Data records:
BEGIN
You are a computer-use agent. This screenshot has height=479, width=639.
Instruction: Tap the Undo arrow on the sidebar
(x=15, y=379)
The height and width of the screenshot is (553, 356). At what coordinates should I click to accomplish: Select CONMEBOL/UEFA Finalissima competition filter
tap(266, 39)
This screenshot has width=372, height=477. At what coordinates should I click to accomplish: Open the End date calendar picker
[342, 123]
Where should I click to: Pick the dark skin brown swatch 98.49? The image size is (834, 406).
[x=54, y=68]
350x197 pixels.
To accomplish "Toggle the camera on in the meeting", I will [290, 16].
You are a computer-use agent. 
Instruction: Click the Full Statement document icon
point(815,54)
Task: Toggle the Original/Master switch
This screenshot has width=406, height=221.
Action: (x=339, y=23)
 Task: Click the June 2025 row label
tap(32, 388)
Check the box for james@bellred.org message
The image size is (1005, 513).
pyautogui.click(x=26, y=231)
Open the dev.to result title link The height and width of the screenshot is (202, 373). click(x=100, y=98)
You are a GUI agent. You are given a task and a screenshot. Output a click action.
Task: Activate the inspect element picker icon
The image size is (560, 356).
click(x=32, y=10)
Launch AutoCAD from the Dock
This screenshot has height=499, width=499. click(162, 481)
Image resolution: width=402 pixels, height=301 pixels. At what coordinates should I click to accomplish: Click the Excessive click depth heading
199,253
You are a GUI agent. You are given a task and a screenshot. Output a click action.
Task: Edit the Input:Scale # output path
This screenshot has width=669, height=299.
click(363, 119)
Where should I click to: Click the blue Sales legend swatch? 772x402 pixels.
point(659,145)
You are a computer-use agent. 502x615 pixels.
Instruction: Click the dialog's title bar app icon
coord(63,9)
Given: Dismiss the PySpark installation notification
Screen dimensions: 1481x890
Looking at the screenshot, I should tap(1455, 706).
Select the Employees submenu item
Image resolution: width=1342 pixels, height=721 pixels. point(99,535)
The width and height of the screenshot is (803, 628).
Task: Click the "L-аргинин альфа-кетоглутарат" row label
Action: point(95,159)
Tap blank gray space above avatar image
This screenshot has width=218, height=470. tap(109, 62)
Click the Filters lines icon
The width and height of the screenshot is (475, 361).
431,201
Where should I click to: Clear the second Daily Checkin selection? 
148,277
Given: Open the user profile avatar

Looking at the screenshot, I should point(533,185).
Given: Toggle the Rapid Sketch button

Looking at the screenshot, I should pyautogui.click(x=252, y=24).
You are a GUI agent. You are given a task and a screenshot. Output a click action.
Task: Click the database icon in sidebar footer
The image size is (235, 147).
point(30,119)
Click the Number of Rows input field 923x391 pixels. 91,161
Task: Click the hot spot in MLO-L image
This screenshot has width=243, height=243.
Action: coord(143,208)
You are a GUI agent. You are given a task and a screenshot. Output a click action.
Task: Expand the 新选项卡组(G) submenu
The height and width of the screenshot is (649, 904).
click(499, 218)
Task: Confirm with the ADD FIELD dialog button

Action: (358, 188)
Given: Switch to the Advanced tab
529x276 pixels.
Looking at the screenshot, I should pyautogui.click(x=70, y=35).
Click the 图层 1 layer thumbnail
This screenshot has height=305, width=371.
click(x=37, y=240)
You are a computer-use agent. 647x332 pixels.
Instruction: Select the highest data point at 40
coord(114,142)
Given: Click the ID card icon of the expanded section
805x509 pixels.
END
Starting at the line that contains "Given: Toggle the Rapid Sketch button", restate word for word every line through the last one in the records above. Return nothing else.

Task result:
Given: Toggle the Rapid Sketch button

Looking at the screenshot, I should pyautogui.click(x=252, y=24).
You are a GUI agent. You are given a task and a screenshot. Output a click action.
Task: Click the database icon in sidebar footer
The image size is (235, 147).
point(30,119)
Click the Number of Rows input field 923x391 pixels. 91,161
Task: Click the hot spot in MLO-L image
This screenshot has width=243, height=243.
Action: coord(143,208)
You are a GUI agent. You are given a task and a screenshot. Output a click action.
Task: Expand the 新选项卡组(G) submenu
The height and width of the screenshot is (649, 904).
click(499, 218)
Task: Confirm with the ADD FIELD dialog button

Action: (358, 188)
Given: Switch to the Advanced tab
529x276 pixels.
Looking at the screenshot, I should pyautogui.click(x=70, y=35).
Click the 图层 1 layer thumbnail
This screenshot has height=305, width=371.
click(x=37, y=240)
You are a computer-use agent. 647x332 pixels.
Instruction: Select the highest data point at 40
coord(114,142)
Given: Click the ID card icon of the expanded section
805x509 pixels.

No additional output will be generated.